On sait combien les environs de Tanger sont peu sûrs. Or, c'est pis
encore dans les autres villes du pays. A Fez, les Européens sont publiquement
insultés dans les rues par la populace. De toutes parts, les vols et
les assassinats se succèdent avec une effrayante continuité.
Et le personnel diplomatique lui-même n'est plus à l'abri des
actes de banditisme.
Il y a quelque temps, dans la banlieue de Tanger, une maison de campagne appartenant
à un ancien ministre d'Angleterre était dévalisée
de fond en comble. Aujourd'hui, les brigands s'en prennent à un ministre
européen en exercice, qu'ils assassinent pour le voler.
M. Madden, sujet britannique, vice-consul d'Autriche et de Danemark, établi
à Mazagan depuis de nombreuses années, vient d'être assassiné
chez lui dans des circonstances atroces, par quatre malfaiteurs arabes, qui
se sont enfuis après avoir dévalisé la maison.
M. Madden habitait une maison située hors de la ville. Les assassins
ont pénétré par une fenêtre et sont entrés
dans la chambre à coucher de M. Madden.
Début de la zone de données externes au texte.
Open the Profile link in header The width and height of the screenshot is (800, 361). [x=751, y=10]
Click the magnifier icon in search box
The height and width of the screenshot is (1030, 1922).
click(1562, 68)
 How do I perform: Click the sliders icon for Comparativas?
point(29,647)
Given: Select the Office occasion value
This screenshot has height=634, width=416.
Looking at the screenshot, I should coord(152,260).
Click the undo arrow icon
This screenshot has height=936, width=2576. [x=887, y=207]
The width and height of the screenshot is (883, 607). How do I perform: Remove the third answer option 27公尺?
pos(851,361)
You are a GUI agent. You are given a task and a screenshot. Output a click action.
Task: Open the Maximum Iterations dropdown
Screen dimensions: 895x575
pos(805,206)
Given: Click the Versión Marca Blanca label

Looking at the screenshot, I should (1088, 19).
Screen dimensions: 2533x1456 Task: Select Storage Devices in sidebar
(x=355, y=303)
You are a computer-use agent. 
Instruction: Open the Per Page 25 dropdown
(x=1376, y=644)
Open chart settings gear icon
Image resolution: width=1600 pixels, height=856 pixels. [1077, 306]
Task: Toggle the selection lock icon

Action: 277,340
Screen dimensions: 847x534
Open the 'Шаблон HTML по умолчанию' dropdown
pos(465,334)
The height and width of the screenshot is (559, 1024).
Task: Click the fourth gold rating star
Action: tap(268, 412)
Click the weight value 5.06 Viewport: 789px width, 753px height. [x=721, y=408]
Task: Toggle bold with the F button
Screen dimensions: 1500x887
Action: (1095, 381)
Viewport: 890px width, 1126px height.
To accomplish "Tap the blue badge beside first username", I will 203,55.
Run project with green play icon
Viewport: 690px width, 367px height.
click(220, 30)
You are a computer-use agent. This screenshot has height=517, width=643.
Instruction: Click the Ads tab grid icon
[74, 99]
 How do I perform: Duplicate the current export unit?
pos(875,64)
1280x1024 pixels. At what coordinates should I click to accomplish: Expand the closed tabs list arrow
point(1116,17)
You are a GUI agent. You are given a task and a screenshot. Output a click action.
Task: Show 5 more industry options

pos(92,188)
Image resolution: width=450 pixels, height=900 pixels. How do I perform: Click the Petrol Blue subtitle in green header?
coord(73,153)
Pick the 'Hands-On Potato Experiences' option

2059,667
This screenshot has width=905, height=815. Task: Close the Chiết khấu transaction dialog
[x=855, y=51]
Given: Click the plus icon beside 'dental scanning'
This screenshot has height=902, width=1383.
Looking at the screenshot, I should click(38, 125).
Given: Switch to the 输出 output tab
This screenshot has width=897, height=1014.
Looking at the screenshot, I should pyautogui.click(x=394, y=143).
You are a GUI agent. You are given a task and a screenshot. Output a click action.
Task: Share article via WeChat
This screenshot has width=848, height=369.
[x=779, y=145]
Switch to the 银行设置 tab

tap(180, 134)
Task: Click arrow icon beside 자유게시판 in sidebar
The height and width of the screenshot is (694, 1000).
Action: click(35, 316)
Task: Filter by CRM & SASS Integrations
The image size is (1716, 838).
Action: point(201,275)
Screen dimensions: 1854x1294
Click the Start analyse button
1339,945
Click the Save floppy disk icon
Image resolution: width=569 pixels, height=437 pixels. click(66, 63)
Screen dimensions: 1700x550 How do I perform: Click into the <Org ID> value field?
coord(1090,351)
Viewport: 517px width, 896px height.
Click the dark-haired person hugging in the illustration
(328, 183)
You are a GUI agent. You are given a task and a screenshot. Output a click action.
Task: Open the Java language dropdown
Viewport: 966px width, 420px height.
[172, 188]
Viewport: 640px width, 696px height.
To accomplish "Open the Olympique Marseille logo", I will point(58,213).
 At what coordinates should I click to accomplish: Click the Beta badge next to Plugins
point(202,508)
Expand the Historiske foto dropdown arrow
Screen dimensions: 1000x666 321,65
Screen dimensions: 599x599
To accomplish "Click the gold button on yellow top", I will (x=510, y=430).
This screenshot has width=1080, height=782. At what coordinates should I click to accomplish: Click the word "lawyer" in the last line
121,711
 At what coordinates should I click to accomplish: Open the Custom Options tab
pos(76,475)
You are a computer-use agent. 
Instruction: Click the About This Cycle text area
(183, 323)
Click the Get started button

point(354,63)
Ils ont criblé celui-ci
de coups de poignard et l'ont achevé d'une balle tirée à
la tempe droite.
Mme Madden, qui se trouvait dans une autre chambre, réveillée
par le bruit, est accourue aussitôt dans l'appartement de son mari.
Les assassins ont tiré sur elle un coup de revolver qui heureusement,
ne l'a pas atteinte.
Elle s'est enfuie aussitôt et s'est réfugiée dans un autre
appartement, où elle est restée évanouie jusqu'au lendemain.
Le vol a été le mobile du crime. Les malfaiteurs
ont emporté des bijoux et d'autres objets de valeur.
L'indignation de la population étrangère et musulmane est générale,
et ceux qui se rappellent le prestige dont jouissaient, il y a peu d'années
encore, les Européens appartenait au monde officiel, voient, dans cet
attentat, la preuve évidente des proportions inquiétantes que
prend l'anarchie.
M Madden était un des plus anciens Européens établis
à Mazagan et jouissait d'une profonde estime. Une grande irritation
règne dans la colonie étrangère et indigène contre
le gouverneur de la ville, qui n'a aucune autorité sur ses sujets et
ne s'occupe nullement de la sécurité des habitants de la ville
et des gens résidant extra-muros, où les vols sont fréquents.
La population demande avec énergie des mesures de sécurité.
Mais ces mesures, le gouvernement marocain est incapable de les assurer. Tant
qu'une administration sévère et une organisation régulière
n'auront point été créées, tant que les exactions
des caïds, l'absence de discipline des troupes du chérif, loin
de faire disparaître les brigands, en augmenteront le nombre, il n'y
aura dans ce pays ni prospérité ni sécurité possible.